• **STUDY MATERIAL**
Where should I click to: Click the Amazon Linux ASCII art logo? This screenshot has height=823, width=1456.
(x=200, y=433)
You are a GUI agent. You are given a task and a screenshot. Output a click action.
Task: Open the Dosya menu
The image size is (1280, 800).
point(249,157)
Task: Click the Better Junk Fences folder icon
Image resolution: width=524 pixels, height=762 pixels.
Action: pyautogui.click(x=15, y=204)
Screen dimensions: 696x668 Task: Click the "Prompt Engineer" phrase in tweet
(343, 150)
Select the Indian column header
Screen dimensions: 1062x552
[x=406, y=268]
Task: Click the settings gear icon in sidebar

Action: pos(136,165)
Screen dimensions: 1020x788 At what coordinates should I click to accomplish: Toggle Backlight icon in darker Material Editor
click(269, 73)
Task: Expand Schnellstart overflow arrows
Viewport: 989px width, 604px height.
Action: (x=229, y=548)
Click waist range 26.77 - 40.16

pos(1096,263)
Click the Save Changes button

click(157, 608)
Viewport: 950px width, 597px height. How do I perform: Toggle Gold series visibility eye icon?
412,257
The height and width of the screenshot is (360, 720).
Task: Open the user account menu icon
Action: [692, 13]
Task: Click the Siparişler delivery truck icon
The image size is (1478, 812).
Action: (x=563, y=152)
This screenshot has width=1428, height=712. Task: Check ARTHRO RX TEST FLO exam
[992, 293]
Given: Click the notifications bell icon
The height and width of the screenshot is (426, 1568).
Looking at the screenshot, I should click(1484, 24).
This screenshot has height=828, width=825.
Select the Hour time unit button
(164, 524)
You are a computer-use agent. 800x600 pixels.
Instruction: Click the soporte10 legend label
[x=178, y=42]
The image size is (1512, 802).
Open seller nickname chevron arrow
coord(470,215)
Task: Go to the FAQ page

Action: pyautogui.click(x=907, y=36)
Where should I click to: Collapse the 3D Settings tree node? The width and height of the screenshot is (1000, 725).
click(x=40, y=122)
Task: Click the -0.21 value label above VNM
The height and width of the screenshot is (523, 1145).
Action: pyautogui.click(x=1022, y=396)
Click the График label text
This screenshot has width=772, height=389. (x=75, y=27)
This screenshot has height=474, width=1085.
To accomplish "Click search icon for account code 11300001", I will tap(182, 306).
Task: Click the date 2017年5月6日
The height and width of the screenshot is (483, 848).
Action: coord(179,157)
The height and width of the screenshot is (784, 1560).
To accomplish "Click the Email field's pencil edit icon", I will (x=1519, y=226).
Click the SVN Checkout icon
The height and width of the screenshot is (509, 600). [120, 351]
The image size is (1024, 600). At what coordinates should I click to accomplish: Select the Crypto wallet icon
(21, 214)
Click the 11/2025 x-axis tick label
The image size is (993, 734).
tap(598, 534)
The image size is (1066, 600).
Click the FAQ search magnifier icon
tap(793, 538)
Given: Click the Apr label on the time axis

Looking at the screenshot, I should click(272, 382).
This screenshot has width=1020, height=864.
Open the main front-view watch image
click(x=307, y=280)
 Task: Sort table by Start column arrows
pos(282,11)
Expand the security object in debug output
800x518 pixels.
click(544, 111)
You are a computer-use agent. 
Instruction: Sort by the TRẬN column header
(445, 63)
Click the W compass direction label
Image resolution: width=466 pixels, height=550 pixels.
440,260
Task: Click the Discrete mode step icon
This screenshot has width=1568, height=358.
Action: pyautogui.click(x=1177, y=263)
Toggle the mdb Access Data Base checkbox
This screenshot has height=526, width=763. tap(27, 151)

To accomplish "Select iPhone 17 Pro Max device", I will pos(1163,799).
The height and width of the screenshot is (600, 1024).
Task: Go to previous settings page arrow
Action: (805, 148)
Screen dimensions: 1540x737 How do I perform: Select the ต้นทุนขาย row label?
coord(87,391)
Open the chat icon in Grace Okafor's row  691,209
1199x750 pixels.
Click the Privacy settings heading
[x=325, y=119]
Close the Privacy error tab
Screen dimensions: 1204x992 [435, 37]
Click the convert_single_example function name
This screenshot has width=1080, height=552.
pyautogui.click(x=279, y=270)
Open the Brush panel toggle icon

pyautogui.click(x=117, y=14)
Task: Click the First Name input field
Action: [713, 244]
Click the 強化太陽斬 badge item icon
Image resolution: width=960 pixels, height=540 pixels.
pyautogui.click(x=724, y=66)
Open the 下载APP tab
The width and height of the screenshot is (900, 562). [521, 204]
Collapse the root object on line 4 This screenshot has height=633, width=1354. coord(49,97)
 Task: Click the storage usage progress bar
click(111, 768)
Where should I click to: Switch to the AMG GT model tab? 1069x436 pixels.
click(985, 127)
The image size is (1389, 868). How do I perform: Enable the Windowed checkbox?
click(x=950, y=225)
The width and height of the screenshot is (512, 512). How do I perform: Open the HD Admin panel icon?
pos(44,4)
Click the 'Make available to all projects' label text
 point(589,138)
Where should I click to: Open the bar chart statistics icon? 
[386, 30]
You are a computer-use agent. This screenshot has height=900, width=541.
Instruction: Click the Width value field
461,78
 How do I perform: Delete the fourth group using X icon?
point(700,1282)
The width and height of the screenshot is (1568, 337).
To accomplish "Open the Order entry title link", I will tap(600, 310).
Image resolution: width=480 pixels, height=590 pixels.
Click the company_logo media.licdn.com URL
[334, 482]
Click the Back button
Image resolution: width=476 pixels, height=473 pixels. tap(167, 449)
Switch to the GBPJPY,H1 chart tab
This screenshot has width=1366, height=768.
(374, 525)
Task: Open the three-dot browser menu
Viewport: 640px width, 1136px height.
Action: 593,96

• **TASK TO CARRY OUT**
Filter the data down to the lines that contain the string "computer", and copy them.

• **RESULT BELOW**
You are a computer-use agent. 800x600 pixels.
You are a computer-use agent. 
You are a computer-use agent. This screenshot has height=900, width=541.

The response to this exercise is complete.